### Given request A
In the review of the Justified episode "Peace of Mind," why does the writer say this write-up will be shorter than usual?
### Given request B
Pick up the review of the Justified episode "Peace of Mind" after its last sentence and keep writing in the same voice.

### Passage provided

******

9.3

Justified: “Peace of Mind” (Episode 4.12)

TV Reviews
Justified: “Peace of Mind” (Episode 4.12)

“Are you going to have peace of mind when this is all over?”-Elstin Limehouse
“I don’t believe in fate. I can’t believe in fate, not anymore.”-Boyd Crowder

This will be a shorter write-up than usual so I thought it deserved two opening quotes. Frankly, point for point there is less to analyze this week. With all the excitement last week, it’s understandable that the creative team would give us a bit of a respite. Only on Justified would an episode that features several multi-person standoffs, a couple of shootouts, and, if I’m not mistaken, a quintuple cross (the rarest of animals in the wild world of negotiations) be considered a respite. Yet even with all that going on, compared to last week’s outing this hour felt positively leisurely.

Until the end, that is.

But I’m getting ahead of myself. Let’s talk about what worked. Abby Miller held up her end of the Emmy process with a performance that may be the coup de grace of an already stunning season. Her early scene with Mykelti Williamson’s Limehouse is a quiet triumph. Both characters show sides that are variations of what we’ve seen before but stray just enough to expand our view of them. Limehouse, for instance, is as slippery as they come when he is out and about in his hill kingdom. Behind closed doors with the women he protects is another story. His respect seems genuine even to the point that the hat he wears so proudly as part of his finely tuned image is graciously removed even in a whore’s presence. Have we ever seen Elstin lie to a woman? I think not.

Ellen May is a different story. In fact, she truly seems to be from a different story. She stands apart from every other character on the show and this episode is entirely about that separation. Every other character in this episode is actively trying to affect the outcome of their life. Whether it’s Boyd and Ava bargaining for Ellen May in order to silence her, Raylan and the marshals trying to get there first or Elstin trying to outwit both sides, everyone is trying to control their own destiny.

Except for Ellen May.

Only Ellen May, the bottom rung on the social (and moral) ladder has the inner peace and fortitude to accept that her life will unfold as it is meant to. I know this is just a weekly television recap on a website, so I am not, at this late date, going to start pretending that there is some great statement about the plight of the modern man to be found in hour-long chunks Tuesday nights on the FX network. Even if there is, I doubt I am the guy to find it.

That said, Justified does like to raise questions about the lives we make for ourselves and the paths we choose to follow, particularly how far we follow the paths that others (often our parents) choose for us. To this uneducated observer, it does seem curious that the only character who is calm within the storm and who seems able to gracefully accept that whatever path she is following must automatically be the right one is the only character on the show with unknown parentage. Ellen May is, for all purposes that we’ve been privy to, an orphan. Her only baggage is her own, and she packs light.

The dialogue is as dependably solid as ever with an “intuit” here and an “eccentricities” there, but let’s face facts; you could throw a dart at an episode list every season, submit whichever hour you hit and win a writing Emmy. So this week I’ll just put the highlights in the closing thoughts and we’ll move on to the bad end of Colton Rhodes.

Joelle Carter has gotten better by the minute going all the way back to the pilot, and she skillfully walks a tough line in this episode. We have to believe that there is murder in her heart when she snaps at Limehouse for letting Ellen May go free and later we must believe that her true heart is the one that can’t pull the trigger. As Elstin said, we are the choices we make. It’s the usual lovely work from Carter and what really sells it is the small crack in her voice when she apologizes to her true love for being too good a person to save herself.

******

### Extracted information
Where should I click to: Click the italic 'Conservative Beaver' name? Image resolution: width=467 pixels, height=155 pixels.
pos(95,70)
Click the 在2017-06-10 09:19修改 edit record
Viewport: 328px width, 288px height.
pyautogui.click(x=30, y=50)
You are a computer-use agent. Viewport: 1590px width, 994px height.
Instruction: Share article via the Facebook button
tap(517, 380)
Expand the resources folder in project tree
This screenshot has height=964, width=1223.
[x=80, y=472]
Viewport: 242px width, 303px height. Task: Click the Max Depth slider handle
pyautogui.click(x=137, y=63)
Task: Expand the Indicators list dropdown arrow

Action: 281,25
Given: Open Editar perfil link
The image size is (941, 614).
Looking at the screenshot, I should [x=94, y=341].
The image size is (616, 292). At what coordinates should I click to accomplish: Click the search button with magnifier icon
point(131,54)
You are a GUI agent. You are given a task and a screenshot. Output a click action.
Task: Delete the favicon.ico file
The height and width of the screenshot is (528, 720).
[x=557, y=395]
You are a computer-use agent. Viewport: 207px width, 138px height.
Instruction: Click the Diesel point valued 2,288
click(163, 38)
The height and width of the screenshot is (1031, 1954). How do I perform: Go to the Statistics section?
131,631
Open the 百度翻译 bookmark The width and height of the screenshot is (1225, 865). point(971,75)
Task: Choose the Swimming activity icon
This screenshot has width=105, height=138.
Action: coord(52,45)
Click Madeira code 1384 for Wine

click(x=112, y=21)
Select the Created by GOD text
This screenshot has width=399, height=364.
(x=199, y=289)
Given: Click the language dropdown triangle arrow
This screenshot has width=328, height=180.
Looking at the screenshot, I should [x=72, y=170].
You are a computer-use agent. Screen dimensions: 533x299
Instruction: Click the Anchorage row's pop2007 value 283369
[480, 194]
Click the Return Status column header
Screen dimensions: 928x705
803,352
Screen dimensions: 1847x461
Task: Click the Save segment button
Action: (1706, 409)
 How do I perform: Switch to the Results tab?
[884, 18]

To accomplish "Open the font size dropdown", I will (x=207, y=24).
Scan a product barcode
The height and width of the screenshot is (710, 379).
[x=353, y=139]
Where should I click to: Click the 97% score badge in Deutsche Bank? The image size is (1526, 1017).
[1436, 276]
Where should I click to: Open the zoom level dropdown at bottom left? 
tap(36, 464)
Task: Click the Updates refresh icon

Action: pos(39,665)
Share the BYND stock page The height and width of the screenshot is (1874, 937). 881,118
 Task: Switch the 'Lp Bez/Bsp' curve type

******

### Output A
The writer says there is less to analyze point for point this week. After all the excitement of the previous episode, the creative team gave viewers a bit of a break. Even with standoffs, shootouts and a quintuple cross, the hour felt leisurely next to last week's.

### Output B
Colt has no such illusions.

Ava’s choices were contradictory enough to save her soul but potentially doom her future. Colt’s decisions were always a straight line to oblivion. In his final moments, he tells Tim that most of Tim’s friend Mark died back in Kandahar but he is, of course, talking about himself. It was only a violent shell of a man that walked into Boyd’s bar 12 weeks ago and every step he has taken since has been toward the grave. To the show’s credit, this is one duel that isn’t romanticized. There are no clever quips or cool lines, just pitiful resignation and sudden violence.

To Ava’s credit, before she faces her own fate, she offers Boyd her condolences. It’s only fair since some of the sins Colt paid for were hers. After all the wheeling and all the dealing, Boyd and Ava are down to only one choice: get rid of Delroy’s body before the marshals get to it. I know I’m pulling for them.

Pretty soon they may be the only couple in town.

Any other week and this would be the end of the review, but this week’s episode ended on a coda that is somewhat separate from the episode proper and I want to discuss it as a separate event.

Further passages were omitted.